Piano di allenamento personalizzato
Il piano deve essere olistico, periodizzato e individualizzato; vediamo come.
In primo luogo, il coach deve apprendere il più possibile riguardo al potenziale atleta. La sua storia sportiva, da quanto corre, che tipo e quantità di allenamento svolge (lunghe distanze, dislivello, intensità, ritmo); poi le prestazioni: quali gare ha fatto e con quali risultati. Una componente vitale è la situazione medica e lo storico degli infortuni, per capire a quali l’atleta è andato incontro e se questi sono causati dalla corsa. In aggiunta, è rilevante sapere quale altra attività sportiva è svolta al momento (o è stata svolta nel passato), come ad esempio ciclismo, nuoto o altro.
Nell’ambito della sfera sociale, è fondamentale essere informati sulla situazione familiare (relazioni, figli, etc.) e sul lavoro svolto (tipologia: ufficio, manuale, al volante – intensità: numero di ore, viaggi, responsabilità). Tutti questi fattori possono infatti generare stress che, sommato allo stress da allenamento, possono ad esempio dare disturbi al sonno o all’equilibrio ormonale, portando a riduzione delle prestazioni o addirittura a situazioni di crisi profonda.
Il coach deve anche capire gli obiettivi dell’atleta. Vuole semplicemente arrivare in fondo a una gara oppure ottenere un piazzamento nella classifica di categoria? Vuole estendere la distanza delle sue gare da 50 a 100km?

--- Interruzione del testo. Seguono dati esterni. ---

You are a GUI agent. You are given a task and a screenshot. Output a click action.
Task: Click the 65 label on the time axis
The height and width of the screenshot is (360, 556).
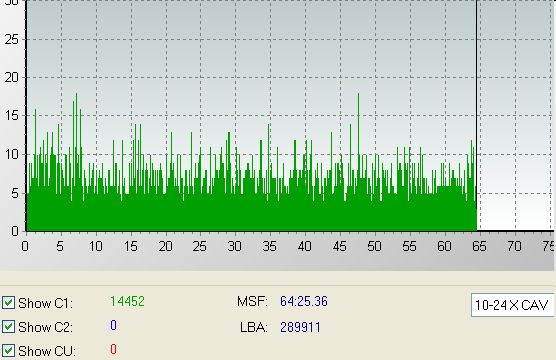[x=479, y=246]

Vuole vincere, oppure all’opposto, portare a termine la sua prima stagione di gare sui sentieri senza sofferenze particolari o infortuni?
Solo quando tutti questi fattori sono stati raccolti e compresi, il coach può iniziare a preparare un piano di allenamento, stabilendo i periodi e le fasi di costruzione delle varie abilità, senza stabilire per intero il programma di allenamento dettagliato di tutta la stagione (3, 6 o 9 mesi ad esempio), ma tracciandone solo l’ossatura. Un coach coscienzioso non dovrebbe stabilire programmi di dettaglio per una durata superiore a un mese, anzi molti preferiscono lavorare su tabelle da una o due settimane e in ogni caso ci deve essere un sistema di feedback, di confronto e discussione che permetta modifiche al programma. La ragione di questo è che la velocità dei miglioramenti di norma non è lineare: cambia nel tempo e, ovviamente, da individuo a individuo.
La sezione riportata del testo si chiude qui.